The access attempts from remote IPs 10.0.5.78 and 10.211.55.8 are interesting as that's a private IP address range not a public one.

Click to expand...

In this case it would be a spoof. His internal network is a 192 routing table via standard router.

zero-degrees said:

In this case it would be a spoof. His internal network is a 192 routing table via standard router.

Click to expand...

Not if the router connect itself to some MPLS that use antoher private range and spoofing TCP is not as easy as spoofing UDP.

zero-degrees said:

In this case it would be a spoof. His internal network is a 192 routing table via standard router.

Click to expand...

could also be a symptom of a hacked router

Dodutils said:

Not if the router connect itself to some MPLS that use antoher private range and spoofing TCP is not as easy as spoofing UDP.

Click to expand...

Generally then you wouldn't be able to port forward in the first place unless they allow UPnP. But if could be something like the cable modem has 2 ip addresses one public an the other for config and misconfiguration is allowing routers with rip v2 enabled to allow this type of thing.

tangent said:

Generally then you wouldn't be able to port forward in the first place unless they allow UPnP. But if could be something like the cable modem has 2 ip addresses one public an the other for config and misconfiguration is allowing routers with rip v2 enabled to allow this type of thing.

Click to expand...

This is an interesting situation, I would recommand @zero-degrees friend to ask its provider how it is possible that private IP range 10.x.x.x can reach its router in TCP mode and ask if this range is something they use/know.
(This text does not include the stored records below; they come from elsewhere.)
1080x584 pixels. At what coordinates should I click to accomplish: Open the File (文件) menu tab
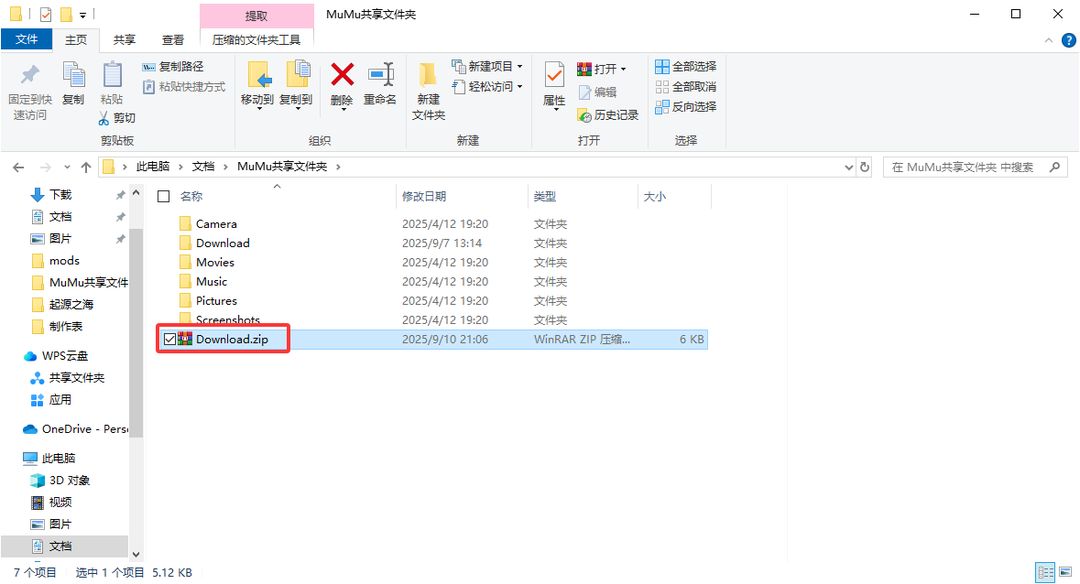point(26,39)
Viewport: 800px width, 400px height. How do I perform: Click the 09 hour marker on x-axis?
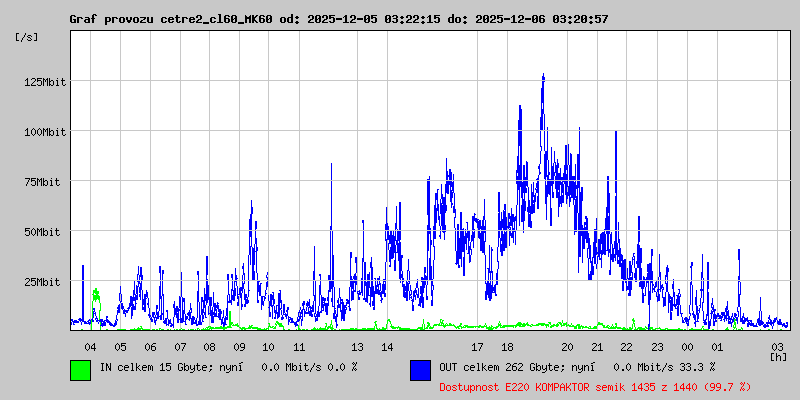pyautogui.click(x=239, y=346)
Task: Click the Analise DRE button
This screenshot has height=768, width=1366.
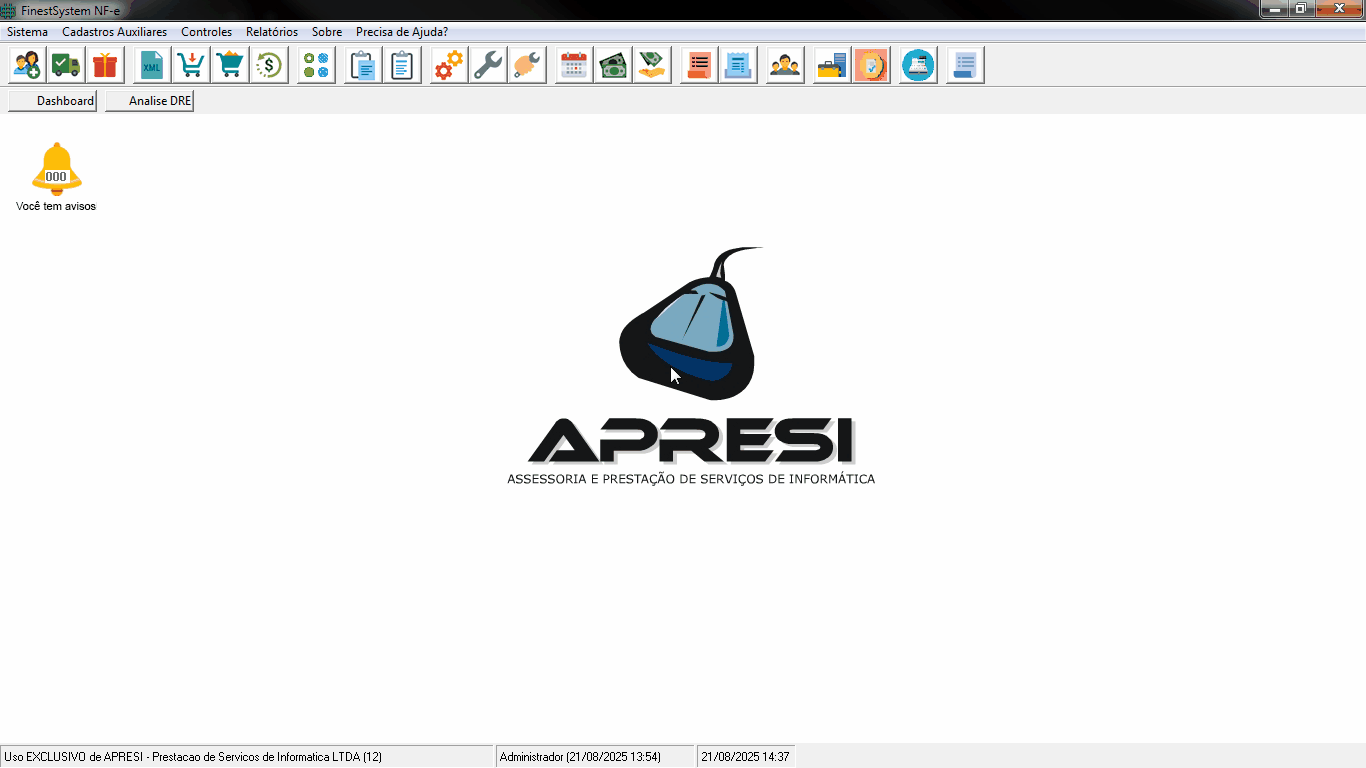Action: tap(149, 101)
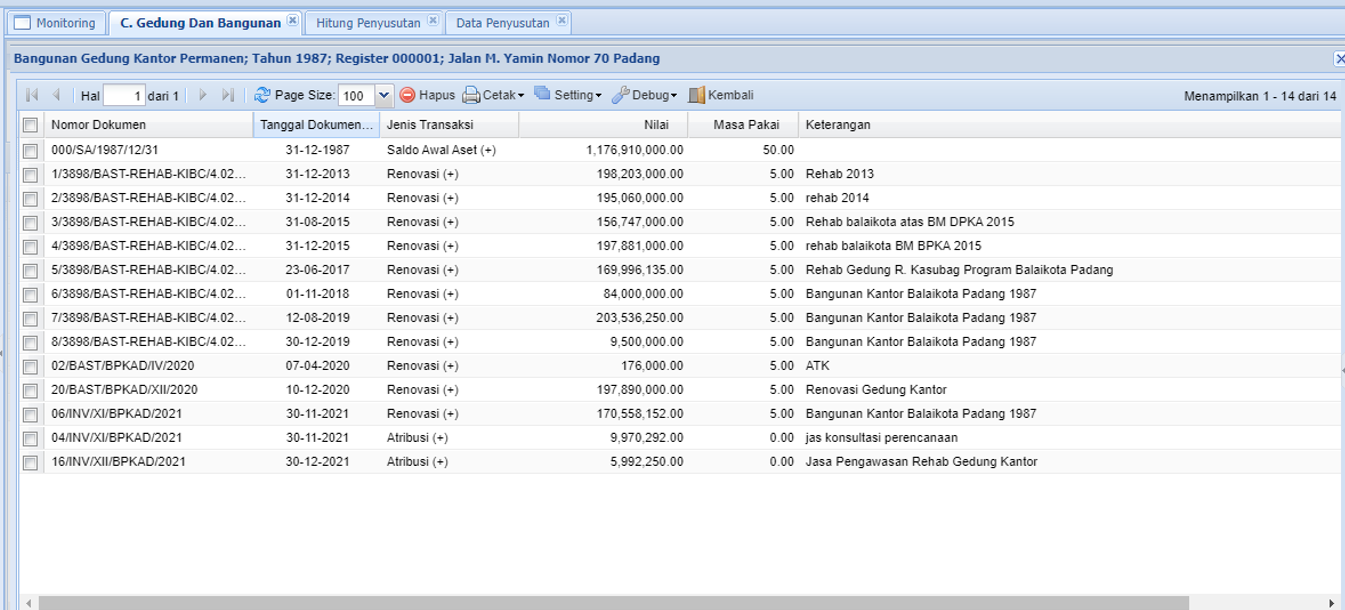
Task: Select the checkbox for 20/BAST/BPKAD/XII/2020
Action: pos(31,390)
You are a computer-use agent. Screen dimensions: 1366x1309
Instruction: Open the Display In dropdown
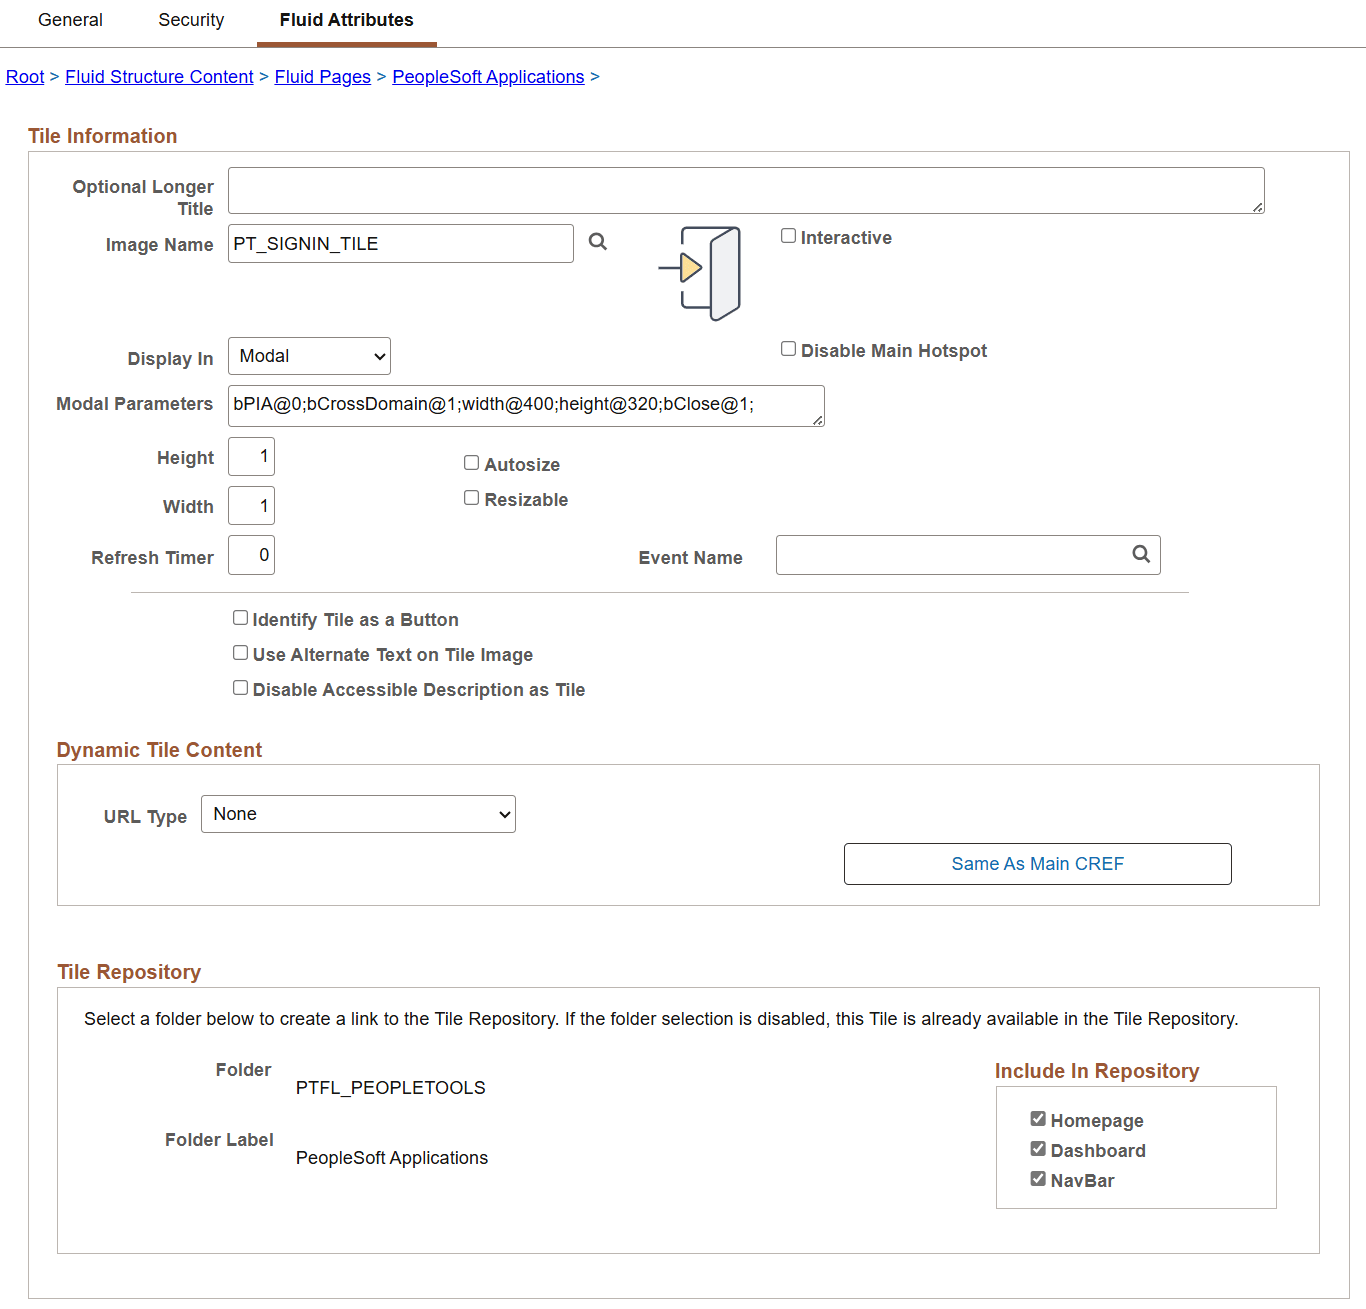tap(308, 355)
Folks can just get an inexpensive NAS like a Synology or QNAP and OpenVPN into it. NAS have measures to protect against these sorts of attacks.

rnatalli said:

Folks can just get an inexpensive NAS like a Synology or QNAP and OpenVPN into it. NAS have measures to protect against these sorts of attacks.

Click to expand...

Bying a NAS just to run OpenVPN to view remote cameras ? if you have no Linux machine you can use a RasPi or run a small Linux VM under Windows.
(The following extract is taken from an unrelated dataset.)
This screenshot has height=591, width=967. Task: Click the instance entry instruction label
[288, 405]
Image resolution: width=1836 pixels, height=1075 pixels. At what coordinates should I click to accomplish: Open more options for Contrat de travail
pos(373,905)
is this router good enough for ip cameras and nvr ? thomson tg782i

tangent said:

The access attempts from remote IPs 10.0.5.78 and 10.211.55.8 are interesting as that's a private IP address range not a public one. I wonder if there's a bug that lets them spoof how the IP shows in the log or if something on the ISPs network has been hacked. I suppose the ISP could also be running automated tests to identify and block vulnerable devices/customers.

Click to expand...

This is actually known behaviour in Hikvision units (by "known" I mean I have seen it happen years ago; I do not know if it is by design, or why it works that way).

I used to have "admin" accounts locked to a network IP (192.168.1.x) which is the one I used for my own computer on both at work and at home. So our units at work could only be acceses with the admin account from my own computer at work. For some reason I do not remember once I tried to connect from home, and well, it worked when it should have not worked! I checked at the logs, and found out that the unit was seeing me on the logs with my home network private IP instead of with my public IP, so it was leting me in.